19 yıl arayla iki açıklama aslında aynı hedefe yöne­lik!

Cumhuriyetçi Bush, 2001’den sonra Irak işgaliyle başlayan sürecin işaretini bu açıklamada vermişti.

Cumhuriyetçi Trump, koronavirisün Çin tarafın­dan üretildiğini halkına ve dünyaya “Böyle bir saldırı olmamalıydı” cümlesiyle anlattı ve sürecin başladığı­nı işaret etti.

ABD-Çin savaşı üzerin­den yeni bir dünya şekille­nebilir...

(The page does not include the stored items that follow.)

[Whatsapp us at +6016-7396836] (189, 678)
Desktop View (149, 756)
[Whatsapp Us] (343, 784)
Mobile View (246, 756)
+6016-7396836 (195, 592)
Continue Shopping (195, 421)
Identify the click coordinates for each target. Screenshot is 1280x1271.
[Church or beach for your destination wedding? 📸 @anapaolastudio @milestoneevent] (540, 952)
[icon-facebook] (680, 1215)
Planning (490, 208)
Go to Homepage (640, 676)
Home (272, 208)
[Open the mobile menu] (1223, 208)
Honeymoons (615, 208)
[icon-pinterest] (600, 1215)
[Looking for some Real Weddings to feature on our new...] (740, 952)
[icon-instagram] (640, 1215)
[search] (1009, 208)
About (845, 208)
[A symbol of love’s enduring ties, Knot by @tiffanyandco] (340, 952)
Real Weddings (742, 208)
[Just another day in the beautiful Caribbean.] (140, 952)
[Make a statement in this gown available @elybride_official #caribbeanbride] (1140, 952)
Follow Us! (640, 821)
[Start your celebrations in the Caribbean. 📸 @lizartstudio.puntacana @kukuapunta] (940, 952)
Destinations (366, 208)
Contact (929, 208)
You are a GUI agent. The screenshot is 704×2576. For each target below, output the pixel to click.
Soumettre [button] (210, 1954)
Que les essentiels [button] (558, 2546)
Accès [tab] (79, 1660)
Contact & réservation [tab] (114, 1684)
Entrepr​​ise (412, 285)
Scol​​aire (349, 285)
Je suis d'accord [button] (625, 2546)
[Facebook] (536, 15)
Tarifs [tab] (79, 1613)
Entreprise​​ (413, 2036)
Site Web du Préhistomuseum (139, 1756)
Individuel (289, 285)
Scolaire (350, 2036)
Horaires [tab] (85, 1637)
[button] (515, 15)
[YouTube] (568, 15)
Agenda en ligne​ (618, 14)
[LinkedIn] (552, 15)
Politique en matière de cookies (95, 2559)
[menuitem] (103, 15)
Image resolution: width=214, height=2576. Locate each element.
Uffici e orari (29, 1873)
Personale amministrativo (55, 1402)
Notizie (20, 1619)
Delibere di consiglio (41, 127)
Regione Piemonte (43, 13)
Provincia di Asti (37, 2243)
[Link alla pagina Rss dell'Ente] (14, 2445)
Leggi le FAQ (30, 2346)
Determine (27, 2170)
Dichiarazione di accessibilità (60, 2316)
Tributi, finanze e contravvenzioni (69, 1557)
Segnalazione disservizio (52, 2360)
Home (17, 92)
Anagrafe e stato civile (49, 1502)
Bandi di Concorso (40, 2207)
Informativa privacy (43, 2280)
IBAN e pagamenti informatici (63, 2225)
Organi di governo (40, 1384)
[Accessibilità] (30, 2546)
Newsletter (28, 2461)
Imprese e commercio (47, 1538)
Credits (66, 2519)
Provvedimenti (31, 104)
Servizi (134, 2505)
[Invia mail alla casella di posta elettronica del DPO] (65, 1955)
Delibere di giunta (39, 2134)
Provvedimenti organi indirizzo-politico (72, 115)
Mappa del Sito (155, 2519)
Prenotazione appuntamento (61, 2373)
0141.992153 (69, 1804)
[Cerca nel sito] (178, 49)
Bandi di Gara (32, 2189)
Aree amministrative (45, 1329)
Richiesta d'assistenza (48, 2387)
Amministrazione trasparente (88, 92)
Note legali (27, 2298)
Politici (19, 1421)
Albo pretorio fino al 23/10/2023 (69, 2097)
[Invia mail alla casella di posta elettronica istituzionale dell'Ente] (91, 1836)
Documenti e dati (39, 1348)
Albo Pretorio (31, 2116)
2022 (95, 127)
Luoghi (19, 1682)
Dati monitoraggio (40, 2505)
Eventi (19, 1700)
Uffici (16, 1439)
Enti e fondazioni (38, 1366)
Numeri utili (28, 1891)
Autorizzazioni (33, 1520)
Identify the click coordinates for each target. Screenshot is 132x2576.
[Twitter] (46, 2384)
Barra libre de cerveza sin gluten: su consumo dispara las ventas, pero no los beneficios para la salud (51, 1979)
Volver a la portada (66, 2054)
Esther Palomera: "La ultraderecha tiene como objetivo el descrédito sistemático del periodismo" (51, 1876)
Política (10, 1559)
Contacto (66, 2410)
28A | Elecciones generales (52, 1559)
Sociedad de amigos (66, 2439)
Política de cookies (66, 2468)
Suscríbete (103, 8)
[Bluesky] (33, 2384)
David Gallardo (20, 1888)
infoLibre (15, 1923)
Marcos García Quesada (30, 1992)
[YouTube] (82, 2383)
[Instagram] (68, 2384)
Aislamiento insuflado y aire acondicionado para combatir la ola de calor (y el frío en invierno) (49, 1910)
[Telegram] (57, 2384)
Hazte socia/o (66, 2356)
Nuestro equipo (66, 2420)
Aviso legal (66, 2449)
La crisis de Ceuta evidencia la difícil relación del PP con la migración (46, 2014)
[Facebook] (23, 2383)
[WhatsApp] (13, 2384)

Peki Türkiye buna hazır mı? İç siyasette yaşa­nan tartışmaları, ‘dar­be iması’ üzerinden muhaliflere yönelik baskıyı, medyaya olan kıskacı görünce...

‘Türkiye buna hazırla­nıyor’ cümlesini kurmak doğru gibi!

Neden mi?

İktidarı eleştiren gayrı milli oldu!


Koronavirüs sürecinde...

Cumhurbaşkanı Erdo­ğan ve AKP Genel Baş­kanı Erdoğan’ın açıkla­malarını izlediniz! ‘Ulusa Sesleniş’te Erdoğan ilk bölümde 83 milyon için konuştu... İkinci bölümde kendisine oy veren Cum­hur İttifakı için. Hedefte de CHP başta olmak üzere muhalefet ve medya vardı!

Gazete ve televizyonlara yönelik cezalar, davalar ortada!

Anlaşılan... Tek bir ses çıkması isteniyor!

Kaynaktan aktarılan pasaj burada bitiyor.